Implementing Basic Authentication in ASP.NET Core Minimal API

February 13, 2022 by Anuraj

AspNetCore C# MinimalApi

This post is about how implement basic authentication in ASP.NET Core Minimal API. Few days back I got a question / comment in the blog post about Minimal APIs - about implementing Basic authentication in Minimal APIs. Since the Action Filters support is not available in Minimal API I had to find some alternative approach for the implementation. I already wrote two blog posts Basic authentication middleware for ASP.NET 5 and Basic HTTP authentication in ASP.Net Web API on implementing Basic authentication. In this post I am implementing an AuthenticationHandler and using this for implementing basic authentication. As I already explained enough about the concepts, I am not discussing them again in this post.

Here is the implementation of the BasicAuthenticationHandler which implements the abstract class AuthenticationHandler.

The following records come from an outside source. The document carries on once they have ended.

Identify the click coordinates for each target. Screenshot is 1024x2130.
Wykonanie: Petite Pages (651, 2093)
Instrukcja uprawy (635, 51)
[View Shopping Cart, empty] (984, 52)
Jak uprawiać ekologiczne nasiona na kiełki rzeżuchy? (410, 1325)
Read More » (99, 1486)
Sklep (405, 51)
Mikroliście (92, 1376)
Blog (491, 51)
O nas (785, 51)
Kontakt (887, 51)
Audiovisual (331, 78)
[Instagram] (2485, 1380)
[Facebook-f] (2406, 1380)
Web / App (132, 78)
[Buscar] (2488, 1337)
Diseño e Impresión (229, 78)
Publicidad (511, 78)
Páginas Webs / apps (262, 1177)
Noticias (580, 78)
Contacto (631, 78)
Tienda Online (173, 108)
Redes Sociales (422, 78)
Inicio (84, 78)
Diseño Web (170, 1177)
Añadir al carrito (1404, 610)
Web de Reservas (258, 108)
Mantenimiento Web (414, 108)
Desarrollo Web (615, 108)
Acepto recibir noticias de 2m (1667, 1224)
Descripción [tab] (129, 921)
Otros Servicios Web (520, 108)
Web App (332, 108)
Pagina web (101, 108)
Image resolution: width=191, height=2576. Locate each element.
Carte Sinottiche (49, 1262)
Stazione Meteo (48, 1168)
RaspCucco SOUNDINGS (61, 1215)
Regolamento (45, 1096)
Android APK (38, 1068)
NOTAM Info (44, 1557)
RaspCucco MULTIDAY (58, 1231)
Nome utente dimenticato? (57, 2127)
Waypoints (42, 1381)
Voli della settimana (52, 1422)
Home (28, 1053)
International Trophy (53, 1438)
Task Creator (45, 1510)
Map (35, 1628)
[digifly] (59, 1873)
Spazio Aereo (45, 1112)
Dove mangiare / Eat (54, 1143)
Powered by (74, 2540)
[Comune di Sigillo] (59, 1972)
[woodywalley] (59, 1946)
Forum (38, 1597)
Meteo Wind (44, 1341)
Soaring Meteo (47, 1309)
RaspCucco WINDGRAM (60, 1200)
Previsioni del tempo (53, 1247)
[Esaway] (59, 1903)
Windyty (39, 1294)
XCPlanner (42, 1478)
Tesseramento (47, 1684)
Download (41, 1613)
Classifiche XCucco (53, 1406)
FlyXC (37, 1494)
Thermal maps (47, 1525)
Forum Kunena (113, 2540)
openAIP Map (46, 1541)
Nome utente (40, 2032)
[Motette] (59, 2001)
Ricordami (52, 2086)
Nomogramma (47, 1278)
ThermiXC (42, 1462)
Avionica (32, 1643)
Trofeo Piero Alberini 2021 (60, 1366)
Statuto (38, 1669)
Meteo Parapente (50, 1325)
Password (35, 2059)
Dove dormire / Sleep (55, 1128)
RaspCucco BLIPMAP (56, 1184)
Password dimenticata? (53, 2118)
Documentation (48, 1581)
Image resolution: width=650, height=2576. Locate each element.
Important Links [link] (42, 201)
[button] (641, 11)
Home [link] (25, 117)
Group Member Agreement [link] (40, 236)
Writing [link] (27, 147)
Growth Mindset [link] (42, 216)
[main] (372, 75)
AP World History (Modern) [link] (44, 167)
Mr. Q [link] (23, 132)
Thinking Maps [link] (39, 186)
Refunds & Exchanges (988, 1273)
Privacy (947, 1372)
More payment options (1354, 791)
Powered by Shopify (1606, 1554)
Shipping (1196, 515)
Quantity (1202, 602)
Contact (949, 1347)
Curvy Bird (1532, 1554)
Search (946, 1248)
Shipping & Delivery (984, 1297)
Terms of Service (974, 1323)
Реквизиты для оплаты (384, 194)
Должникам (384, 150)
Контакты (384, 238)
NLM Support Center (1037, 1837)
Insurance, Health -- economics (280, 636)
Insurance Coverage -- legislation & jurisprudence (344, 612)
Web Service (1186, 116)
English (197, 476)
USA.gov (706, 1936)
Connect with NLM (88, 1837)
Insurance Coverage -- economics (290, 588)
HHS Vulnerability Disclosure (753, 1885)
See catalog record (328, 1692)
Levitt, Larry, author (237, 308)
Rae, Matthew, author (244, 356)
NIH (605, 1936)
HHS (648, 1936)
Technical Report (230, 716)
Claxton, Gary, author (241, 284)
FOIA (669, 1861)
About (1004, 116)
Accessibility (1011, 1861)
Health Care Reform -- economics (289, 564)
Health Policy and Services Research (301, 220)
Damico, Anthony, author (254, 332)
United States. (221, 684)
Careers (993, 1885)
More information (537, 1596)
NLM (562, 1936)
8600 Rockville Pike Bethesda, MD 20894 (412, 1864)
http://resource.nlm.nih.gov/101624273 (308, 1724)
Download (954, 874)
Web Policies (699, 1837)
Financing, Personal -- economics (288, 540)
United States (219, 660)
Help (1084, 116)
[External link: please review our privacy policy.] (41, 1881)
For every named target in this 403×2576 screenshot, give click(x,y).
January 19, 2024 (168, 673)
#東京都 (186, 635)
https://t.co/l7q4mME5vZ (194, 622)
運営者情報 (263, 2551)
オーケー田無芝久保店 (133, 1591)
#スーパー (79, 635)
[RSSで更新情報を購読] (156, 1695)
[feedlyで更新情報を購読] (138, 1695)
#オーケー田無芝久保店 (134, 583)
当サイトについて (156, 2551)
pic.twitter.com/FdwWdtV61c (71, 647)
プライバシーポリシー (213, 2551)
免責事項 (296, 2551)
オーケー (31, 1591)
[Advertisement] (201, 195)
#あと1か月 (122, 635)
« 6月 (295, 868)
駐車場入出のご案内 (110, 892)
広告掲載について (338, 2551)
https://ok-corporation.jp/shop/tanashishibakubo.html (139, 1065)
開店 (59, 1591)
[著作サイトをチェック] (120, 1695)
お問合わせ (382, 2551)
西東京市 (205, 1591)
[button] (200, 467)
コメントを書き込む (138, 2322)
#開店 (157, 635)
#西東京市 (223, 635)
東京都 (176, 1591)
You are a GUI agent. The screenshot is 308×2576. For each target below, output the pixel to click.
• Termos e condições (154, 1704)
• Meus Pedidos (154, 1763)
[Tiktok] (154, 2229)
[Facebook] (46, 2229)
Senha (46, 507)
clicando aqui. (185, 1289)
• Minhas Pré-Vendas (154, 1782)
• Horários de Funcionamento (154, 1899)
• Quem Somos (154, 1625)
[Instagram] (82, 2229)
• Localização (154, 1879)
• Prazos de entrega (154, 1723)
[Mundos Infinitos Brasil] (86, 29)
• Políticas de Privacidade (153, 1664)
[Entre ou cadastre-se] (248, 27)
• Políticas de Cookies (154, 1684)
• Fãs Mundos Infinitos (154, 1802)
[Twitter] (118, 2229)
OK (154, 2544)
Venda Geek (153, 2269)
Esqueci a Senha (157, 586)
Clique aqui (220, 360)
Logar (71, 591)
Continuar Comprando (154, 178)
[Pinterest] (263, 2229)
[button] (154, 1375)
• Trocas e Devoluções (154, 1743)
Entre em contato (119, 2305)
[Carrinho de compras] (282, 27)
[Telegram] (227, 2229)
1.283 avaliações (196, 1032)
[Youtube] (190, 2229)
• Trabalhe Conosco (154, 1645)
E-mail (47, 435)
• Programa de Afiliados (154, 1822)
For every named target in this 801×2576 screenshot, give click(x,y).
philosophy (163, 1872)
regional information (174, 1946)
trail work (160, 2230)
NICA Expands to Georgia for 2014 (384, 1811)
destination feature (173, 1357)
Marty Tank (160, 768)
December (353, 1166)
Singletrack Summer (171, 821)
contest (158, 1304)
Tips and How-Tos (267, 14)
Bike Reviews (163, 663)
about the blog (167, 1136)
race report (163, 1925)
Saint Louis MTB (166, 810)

public class BasicAuthenticationHandler : AuthenticationHandler<AuthenticationSchemeOptions>
{
    public BasicAuthenticationHandler(
        IOptionsMonitor<AuthenticationSchemeOptions> options,
        ILoggerFactory logger,
        UrlEncoder encoder,
        ISystemClock clock
        ) : base(options, logger, encoder, clock)
    {
    }

    protected override Task<AuthenticateResult> HandleAuthenticateAsync()
    {
        var authHeader = Request.Headers["Authorization"].ToString();
        if (authHeader != null && authHeader.StartsWith("basic", StringComparison.OrdinalIgnoreCase))
        {
            var token = authHeader.Substring("Basic ".Length).Trim();
            System.Console.WriteLine(token);
            var credentialstring = Encoding.UTF8.GetString(Convert.FromBase64String(token));
            var credentials = credentialstring.Split(':');
            if (credentials[0] == "admin" && credentials[1] == "admin")
            {
                var claims = new[] { new Claim("name", credentials[0]), new Claim(ClaimTypes.Role, "Admin") };
                var identity = new ClaimsIdentity(claims, "Basic");
                var claimsPrincipal = new ClaimsPrincipal(identity);
                return Task.FromResult(AuthenticateResult.Success(new AuthenticationTicket(claimsPrincipal, Scheme.Name)));
            }

            Response.StatusCode = 401;
            Response.Headers.Add("WWW-Authenticate", "Basic realm=\"dotnetthoughts.net\"");
            return Task.FromResult(AuthenticateResult.Fail("Invalid Authorization Header"));
        }
        else
        {
            Response.StatusCode = 401;
            Response.Headers.Add("WWW-Authenticate", "Basic realm=\"dotnetthoughts.net\"");
            return Task.FromResult(AuthenticateResult.Fail("Invalid Authorization Header"));
        }
    }
}

Next modify the Program.cs like this.

var builder = WebApplication.CreateBuilder(args);

// Add services to the container.
// Learn more about configuring Swagger/OpenAPI at https://aka.ms/aspnetcore/swashbuckle
builder.Services.AddEndpointsApiExplorer();
builder.Services.AddSwaggerGen();
builder.Services.AddAuthentication("BasicAuthentication")
                .AddScheme<AuthenticationSchemeOptions, BasicAuthenticationHandler>
                ("BasicAuthentication", null);
builder.Services.AddAuthorization();

var app = builder.Build();

// Configure the HTTP request pipeline.
if (app.Environment.IsDevelopment())
{
    app.UseSwagger();
    app.UseSwaggerUI();
}
app.UseAuthentication();
app.UseAuthorization();

app.UseHttpsRedirection();

Now it is done. You can enable block the anonymous access by adding the authorize attribute to the method like this.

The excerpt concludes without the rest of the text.